Possible usage problems of the verb "achieve":
- to achieve success
- to achieve an award
- to achieve a new car
I am pretty sure that the first one is okay. What about the next two?
Yes, "achieve an award" can be used. For instance-
The Wikipedia page of Duke of Edinburgh's Award says-
The first Gold Awards were achieved in 1958
Participation in DofE programmes and the number of Awards achieved has grown every year since 1956
It's interesting to note however that both these sentences use "achieved" in the passive voice. That, I think, is the most common usage of awards being achieved.
A lesser authoritative source here does employ the usage of "achieve an award" as described in your examples, but I'm not sure how relevant it would be.
I am pleased to let you all know that we have achieved our Full International Award. You may remember last year we achieved this award at the intermediate stage but now we have achieved the full award.

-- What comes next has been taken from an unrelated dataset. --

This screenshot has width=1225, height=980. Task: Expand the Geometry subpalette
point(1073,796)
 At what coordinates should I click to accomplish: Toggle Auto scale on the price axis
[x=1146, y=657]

However, I'm pretty sure that "achieved a car" would be incorrect usage. It may be used to imply something on the lines of- "achieved a car as the reward for my months' of hard work", but again, it's not seen often in day-to-day usage.
You can achieve a goal, a skill level, results, success, etc. Definitely I've never heard of a car or award being achieved.
Something achieved is obtained through effort, but as far as I know, its mainly abstract concepts. So a car can be bought/purchased, an award can be won but not achieved.
Hope this helps you!
to achieve a new car
I have never really heard this used despite living in the UK my entire life, however, if getting a new car is your goal then yes you have achieved it. As such this English can make sense, even if it is rarely used.
Other cases where this could be valid are:
Basically, thinking about it, this seems to be reliant on the method of acquisition. If the car were acquired via an achievement then it is an achievement in itself.